> **TEXT BLOCK**:
** start **

That would be really bad.. no online multiplayer! Bet it's only stats..


----------



## fgghjjkll (Mar 14, 2009)

tjas said:
			
		

> For the people that have played the game, is there online multiplayer?


look at the box art


----------



## TrolleyDave (Mar 14, 2009)

DryYoshi said:
			
		

> Too bad i have an R4 too. I wanted to play this game so much in my taxi...
> 
> 
> 
> ...



There is no R4 Team any more and there hasn't been for a long time.


----------



## qasimh1993 (Mar 14, 2009)

is there still a m3 ds real team 
	

	
	
		
		

		
		
	


	




 ?


----------



## gunns (Mar 14, 2009)

yes there is


----------



## tjas (Mar 14, 2009)

fgghjjkll said:
			
		

> tjas said:
> 
> 
> 
> ...


Because there is a wifi logo dosn't mean that there is head-to-head and co-op multiplayer.. maybe only stats which can be uploaded...


----------



## Jokiz (Mar 14, 2009)

Any fix for the EZflash 4 yet?


----------



## adjcn (Mar 14, 2009)

Satangel said:
			
		

> I don't think mailing the teams will help much, I'm pretty sure they already know of this problem and are working on a fix.
> See, on the CycloDS forums they already have a 13 page thread:
> 
> http://www.teamcyclops.com/forum/showthread.php?t=10932
> ...



many people do not have acc in the forum and currently I register in cadastre she is not opened it


----------



## tjas (Mar 14, 2009)

Jokiz said:
			
		

> Any fix for the EZflash 4 yet?


Please read before posting, no there is not.


----------



## pengin2008 (Mar 14, 2009)

Has anyone tried the R4 v1.19 from r4team.com?
I'm downloading it now, thanks in advance.


----------



## Hitcher (Mar 14, 2009)

pengin2008 said:
			
		

> Has anyone tried the R4 v1.19 from r4team.com?
> I'm downloading it now, thanks in advance.


Did you check it's date - 2008-09-25?


----------



## Kingfield (Mar 14, 2009)

It doesnt work =="


----------



## JDandy (Mar 14, 2009)

** end **

> **PROVIDED MATERIAL**:
** start **

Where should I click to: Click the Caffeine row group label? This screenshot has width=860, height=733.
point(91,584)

** end **
** start **

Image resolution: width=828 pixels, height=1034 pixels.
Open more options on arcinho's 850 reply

** end **

> **TASK INSTRUCTIONS**:
(a) Answer these from the forum thread, one line each:
(i) According to TrolleyDave, which team no longer exists?
(ii) What date does Hitcher point out for the R4 v1.19?
(iii) Which flash cart does Jokiz ask about a fix for?
(b) Does each statement agree with the forum thread? Answer yes or no and quote the deciding words.
(i) gunns says there is still an M3 DS Real team.
(ii) tjas says a fix for the EZflash 4 is available.
(iii) The post quoted from Satangel says the CycloDS forums have a 13-page thread.
(c) Summarize the forum thread in two sentences.

> **EXERCISE RESULTS**:
(a)
(i) The R4 Team
(ii) 2008-09-25
(iii) The EZflash 4

(b)
(i) Yes: "yes there is"
(ii) No: "Please read before posting, no there is not."
(iii) Yes: "See, on the CycloDS forums they already have a 13 page thread:"

(c) Posters in the forum thread ask whether a game has online multiplayer, and tjas argues that a wifi logo on the box doesn't guarantee head-to-head or co-op play and may mean only uploadable stats. Others ask about flash carts such as the R4, M3 DS Real and EZflash 4, and they are told that the R4 Team no longer exists and that there is no EZflash 4 fix.